Goal of the exercise ->
Find the line that contains "Task: Click the checkmark" in the records below, then repeat exactly that line and each one after it, leaving pictures out.

Records provided ->
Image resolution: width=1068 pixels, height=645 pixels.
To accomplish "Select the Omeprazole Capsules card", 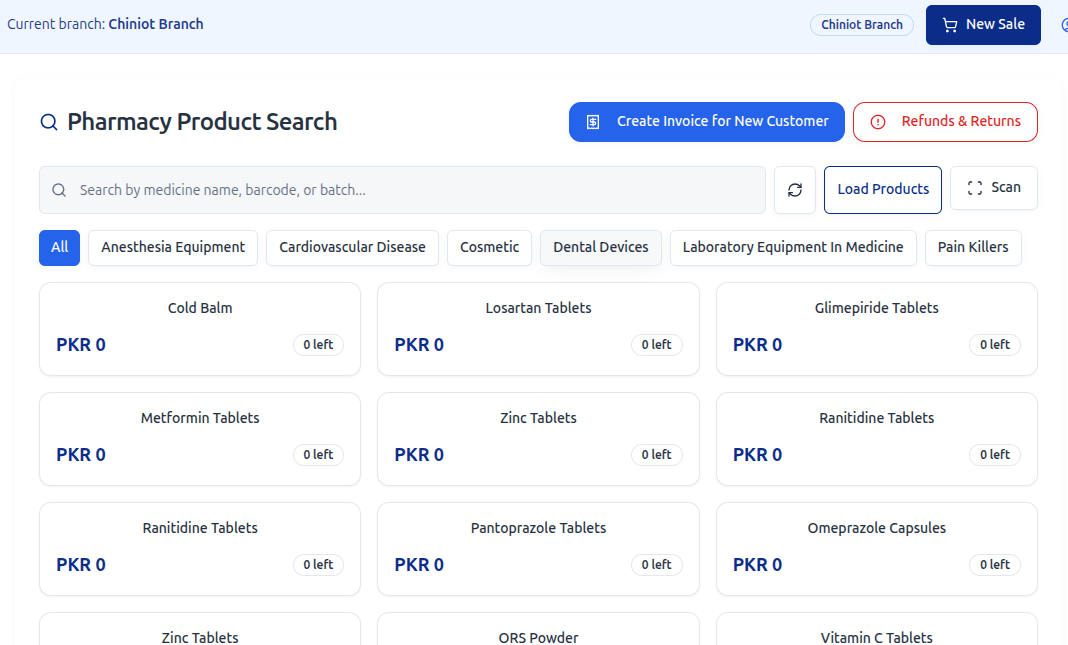I will coord(876,548).
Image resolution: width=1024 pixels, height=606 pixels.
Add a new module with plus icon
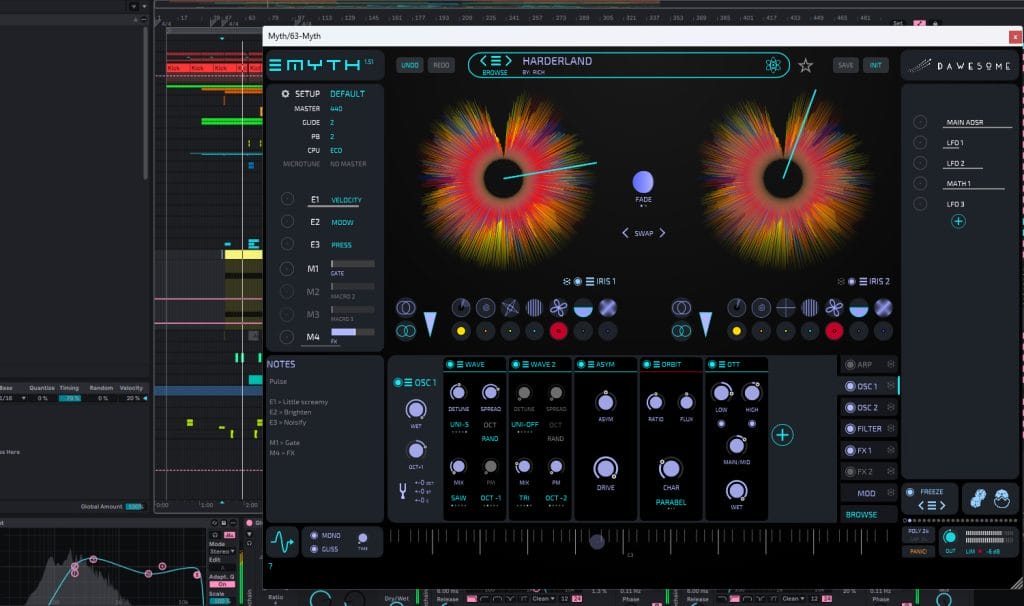(782, 434)
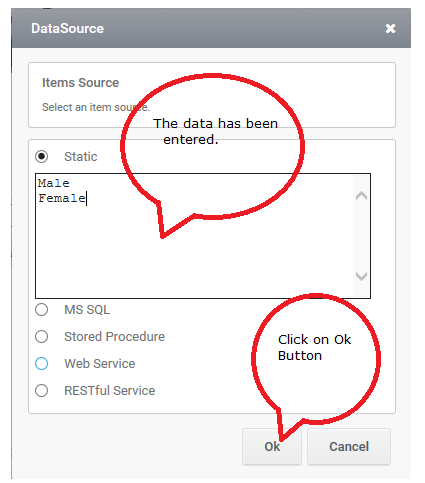The height and width of the screenshot is (483, 425).
Task: Click the Cancel button
Action: [x=349, y=447]
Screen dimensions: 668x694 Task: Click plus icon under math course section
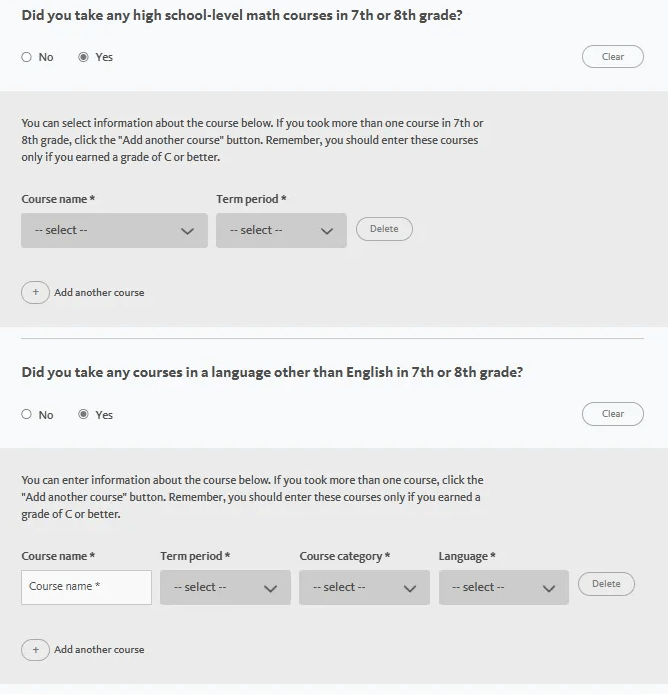click(35, 293)
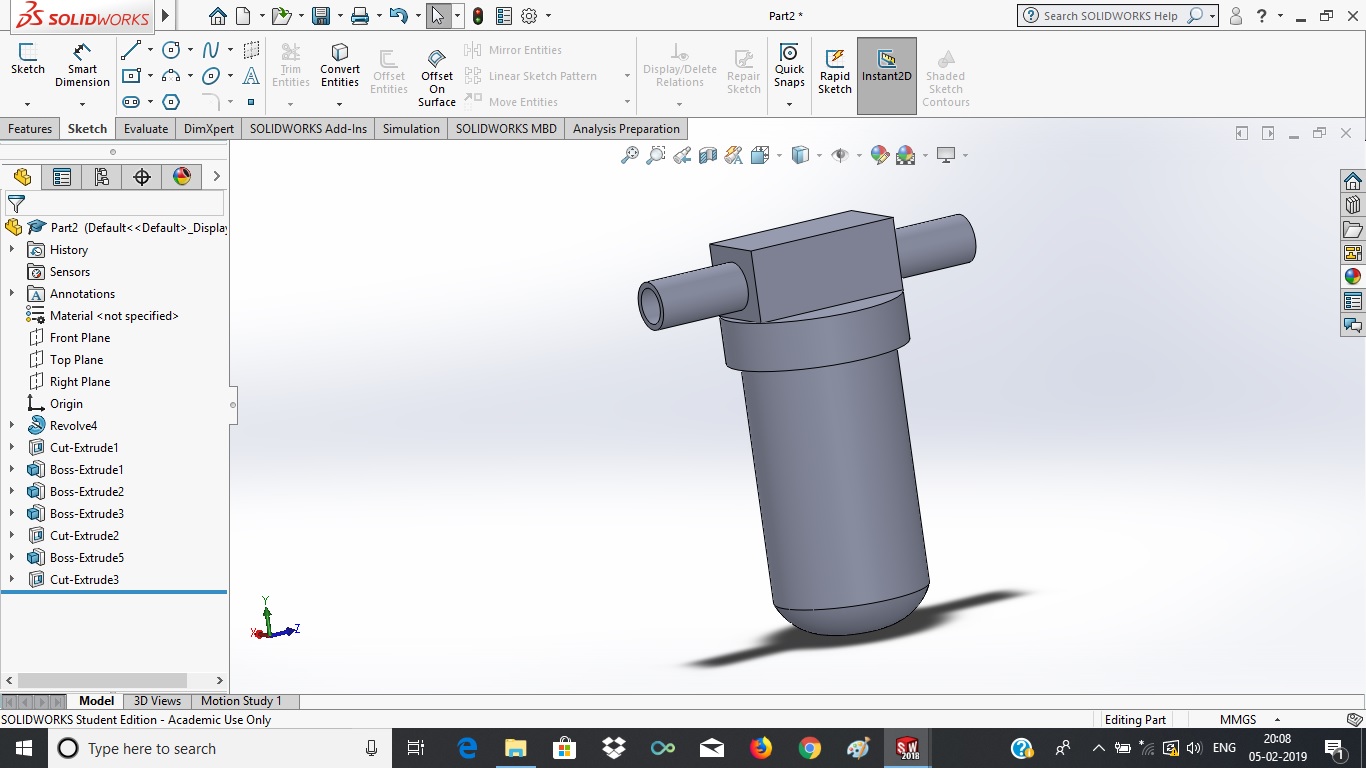
Task: Click the Convert Entities icon
Action: coord(340,64)
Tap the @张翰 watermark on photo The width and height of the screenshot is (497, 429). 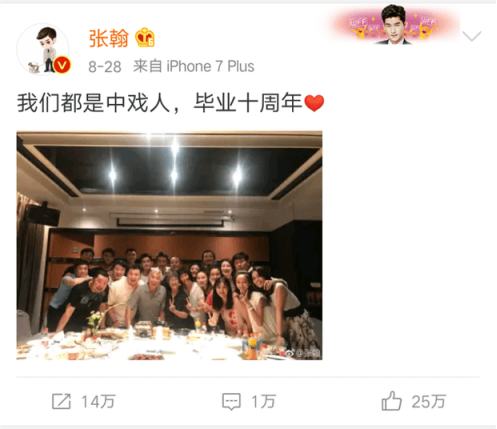[x=303, y=353]
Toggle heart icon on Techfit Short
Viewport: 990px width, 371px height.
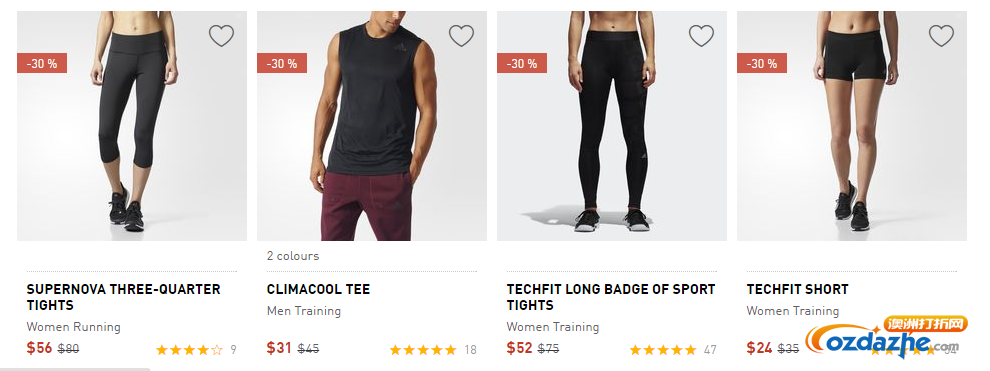pyautogui.click(x=941, y=35)
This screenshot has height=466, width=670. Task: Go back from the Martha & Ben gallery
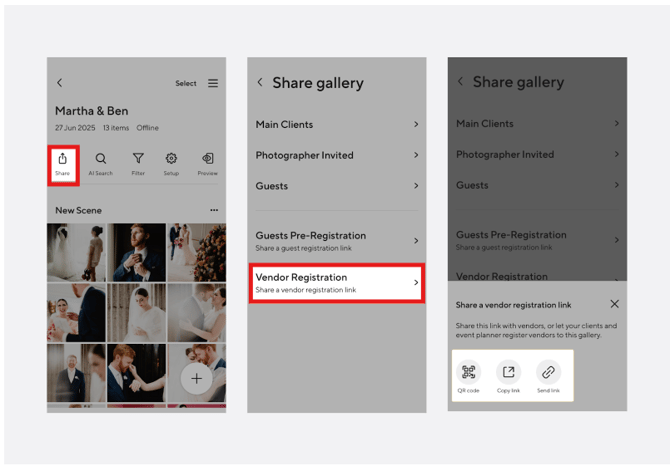pos(59,83)
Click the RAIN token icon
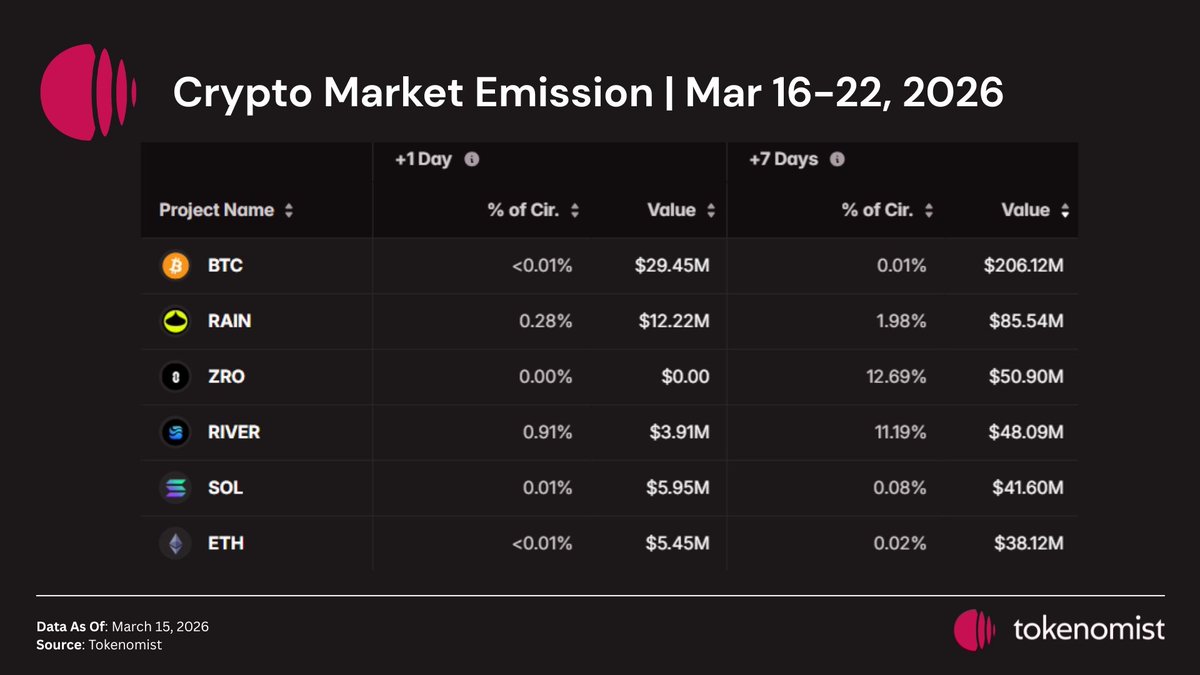The height and width of the screenshot is (675, 1200). (x=174, y=321)
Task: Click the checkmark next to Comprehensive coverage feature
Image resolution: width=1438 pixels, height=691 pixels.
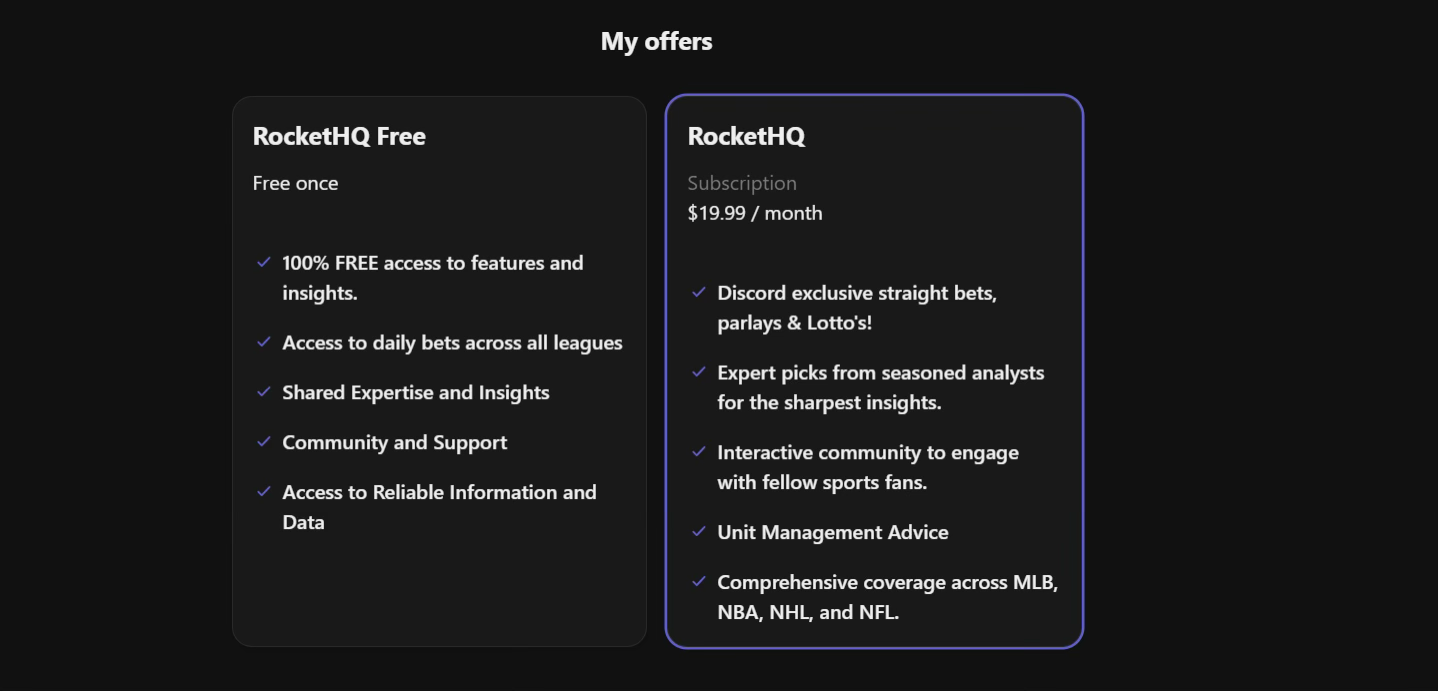Action: [x=699, y=582]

Written answer ->
Task: Click the checkmark next to Comprehensive coverage feature
Image resolution: width=1438 pixels, height=691 pixels.
Action: [x=699, y=582]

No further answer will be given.